[Collected data entries]
☆ ☆ ☆ ☆ ☆

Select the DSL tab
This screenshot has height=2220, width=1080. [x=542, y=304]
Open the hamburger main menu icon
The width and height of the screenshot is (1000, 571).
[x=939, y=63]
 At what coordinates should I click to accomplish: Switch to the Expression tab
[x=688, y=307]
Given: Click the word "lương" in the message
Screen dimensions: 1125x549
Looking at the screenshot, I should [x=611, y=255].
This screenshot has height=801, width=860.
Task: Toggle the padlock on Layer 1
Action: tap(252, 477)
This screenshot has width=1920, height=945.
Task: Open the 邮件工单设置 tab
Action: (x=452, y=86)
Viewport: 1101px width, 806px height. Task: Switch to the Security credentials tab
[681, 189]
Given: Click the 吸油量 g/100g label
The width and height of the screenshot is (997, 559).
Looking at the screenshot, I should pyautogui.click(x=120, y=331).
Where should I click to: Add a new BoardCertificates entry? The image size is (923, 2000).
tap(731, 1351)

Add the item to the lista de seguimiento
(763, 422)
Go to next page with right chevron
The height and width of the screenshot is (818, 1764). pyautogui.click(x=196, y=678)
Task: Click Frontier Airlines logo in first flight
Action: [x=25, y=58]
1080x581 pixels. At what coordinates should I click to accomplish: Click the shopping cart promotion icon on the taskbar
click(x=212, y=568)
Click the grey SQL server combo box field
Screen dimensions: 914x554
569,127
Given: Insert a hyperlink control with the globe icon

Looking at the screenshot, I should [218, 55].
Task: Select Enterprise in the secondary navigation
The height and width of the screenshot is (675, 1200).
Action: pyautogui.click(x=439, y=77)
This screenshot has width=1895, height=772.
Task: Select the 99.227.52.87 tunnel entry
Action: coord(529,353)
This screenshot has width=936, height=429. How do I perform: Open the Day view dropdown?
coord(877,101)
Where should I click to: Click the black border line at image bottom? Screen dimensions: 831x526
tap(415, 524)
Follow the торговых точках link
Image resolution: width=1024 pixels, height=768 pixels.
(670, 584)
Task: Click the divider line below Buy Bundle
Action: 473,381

☆ ☆ ☆ ☆ ☆

Work order - All the records above must be transcribed without a single change to any word.

Answer to this problem -
Select the DSL tab
This screenshot has height=2220, width=1080. [x=542, y=304]
Open the hamburger main menu icon
The width and height of the screenshot is (1000, 571).
[x=939, y=63]
 At what coordinates should I click to accomplish: Switch to the Expression tab
[x=688, y=307]
Given: Click the word "lương" in the message
Screen dimensions: 1125x549
Looking at the screenshot, I should [x=611, y=255].
This screenshot has height=801, width=860.
Task: Toggle the padlock on Layer 1
Action: tap(252, 477)
This screenshot has width=1920, height=945.
Task: Open the 邮件工单设置 tab
Action: (x=452, y=86)
Viewport: 1101px width, 806px height. Task: Switch to the Security credentials tab
[681, 189]
Given: Click the 吸油量 g/100g label
The width and height of the screenshot is (997, 559).
Looking at the screenshot, I should pyautogui.click(x=120, y=331).
Where should I click to: Add a new BoardCertificates entry? The image size is (923, 2000).
tap(731, 1351)

Add the item to the lista de seguimiento
(763, 422)
Go to next page with right chevron
The height and width of the screenshot is (818, 1764). pyautogui.click(x=196, y=678)
Task: Click Frontier Airlines logo in first flight
Action: [x=25, y=58]
1080x581 pixels. At what coordinates should I click to accomplish: Click the shopping cart promotion icon on the taskbar
click(x=212, y=568)
Click the grey SQL server combo box field
Screen dimensions: 914x554
569,127
Given: Insert a hyperlink control with the globe icon

Looking at the screenshot, I should [218, 55].
Task: Select Enterprise in the secondary navigation
The height and width of the screenshot is (675, 1200).
Action: pyautogui.click(x=439, y=77)
This screenshot has width=1895, height=772.
Task: Select the 99.227.52.87 tunnel entry
Action: coord(529,353)
This screenshot has width=936, height=429. How do I perform: Open the Day view dropdown?
coord(877,101)
Where should I click to: Click the black border line at image bottom? Screen dimensions: 831x526
tap(415, 524)
Follow the торговых точках link
Image resolution: width=1024 pixels, height=768 pixels.
(670, 584)
Task: Click the divider line below Buy Bundle
Action: 473,381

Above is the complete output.